▸ **Stored items**
_ _ _ _ _
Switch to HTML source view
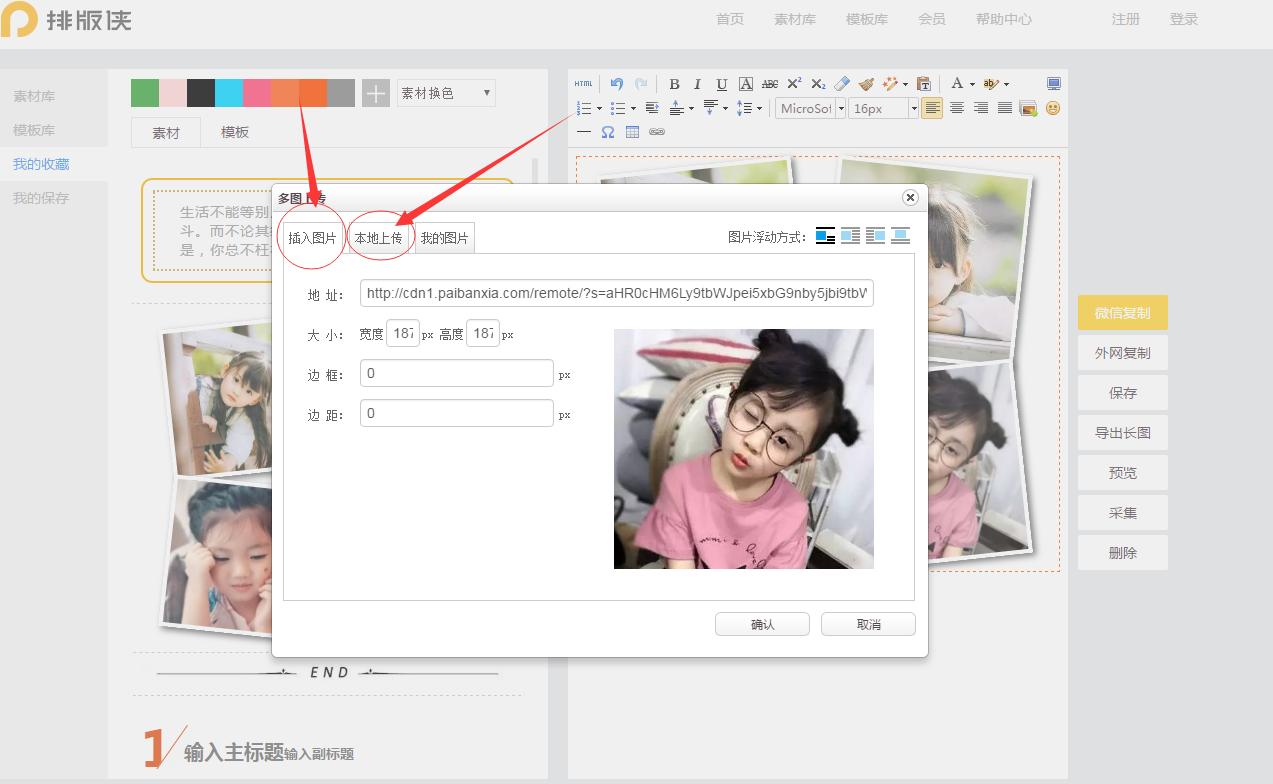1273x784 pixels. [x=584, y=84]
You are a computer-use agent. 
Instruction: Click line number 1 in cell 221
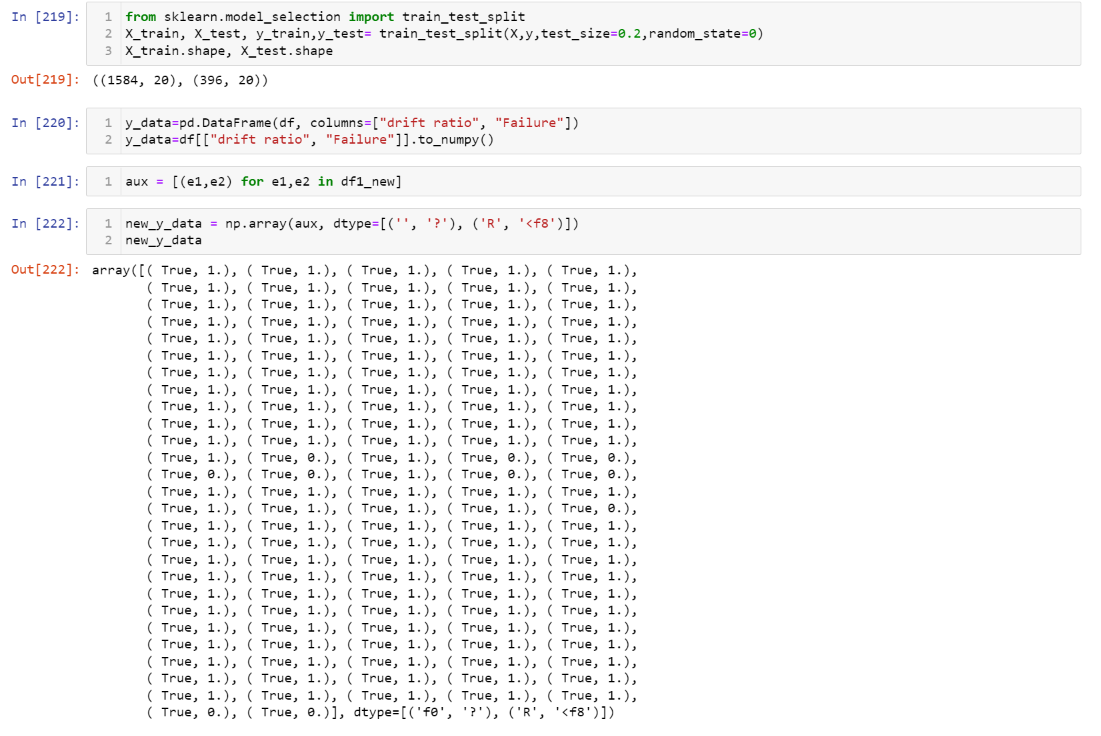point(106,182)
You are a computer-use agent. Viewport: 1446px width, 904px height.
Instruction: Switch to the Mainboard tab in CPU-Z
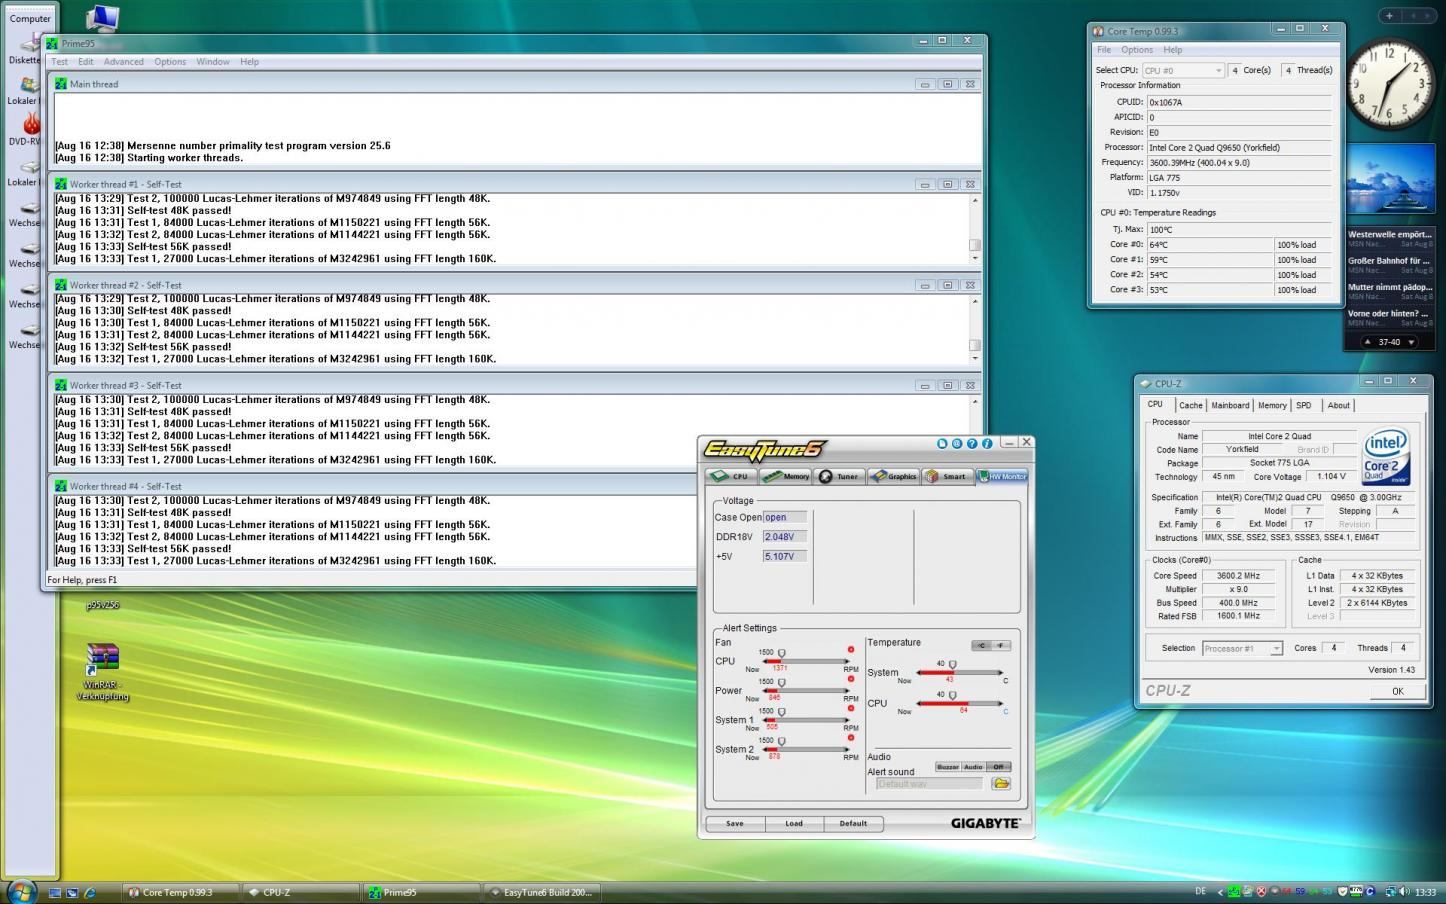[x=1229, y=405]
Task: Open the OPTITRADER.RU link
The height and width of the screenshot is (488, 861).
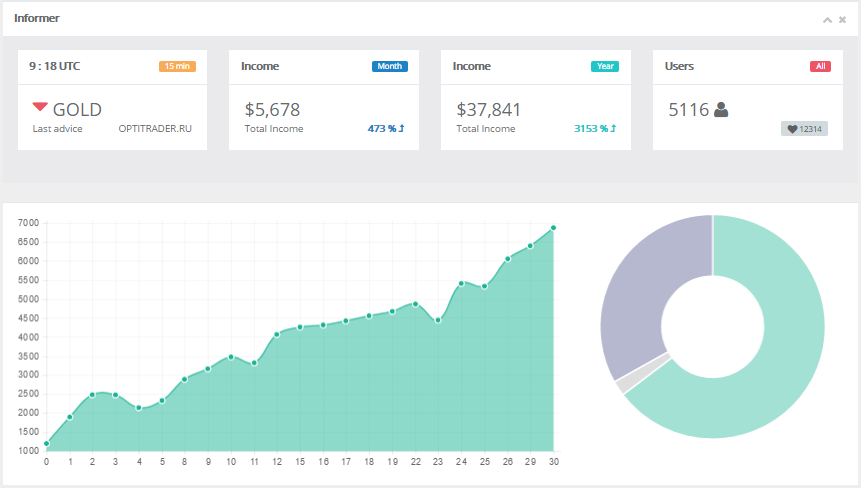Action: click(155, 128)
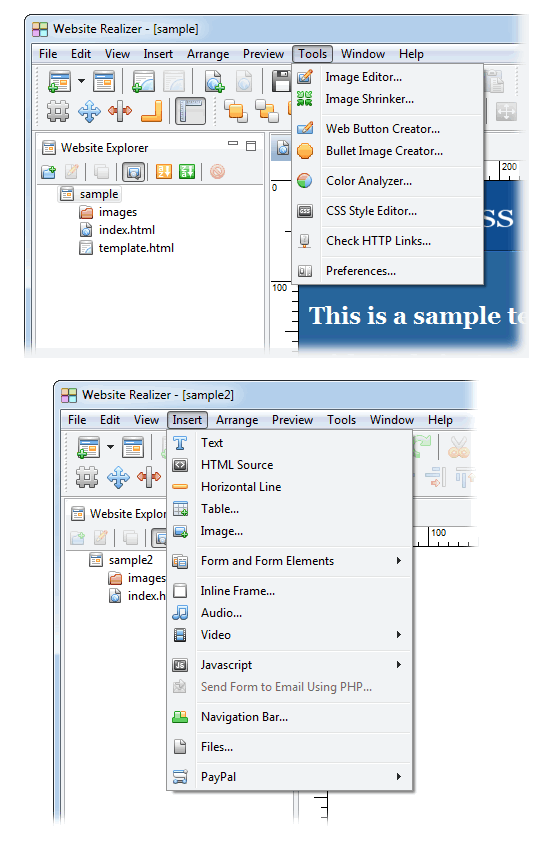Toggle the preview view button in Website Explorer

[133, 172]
_ _ _ _ _
▸ **ASSIGNMENT**
When you copy the entries, keep every word exactly as it stands and drop any pictures.

▸ **FINISHED TASK**
Switch to HTML source view
1273x784 pixels. [x=584, y=84]
You are a computer-use agent. 
Instruction: Click line number 1 in cell 221
point(106,182)
You are a computer-use agent. Viewport: 1446px width, 904px height.
Instruction: Switch to the Mainboard tab in CPU-Z
[x=1229, y=405]
Task: Open the OPTITRADER.RU link
The height and width of the screenshot is (488, 861).
Action: click(155, 128)
Toggle the preview view button in Website Explorer

[133, 172]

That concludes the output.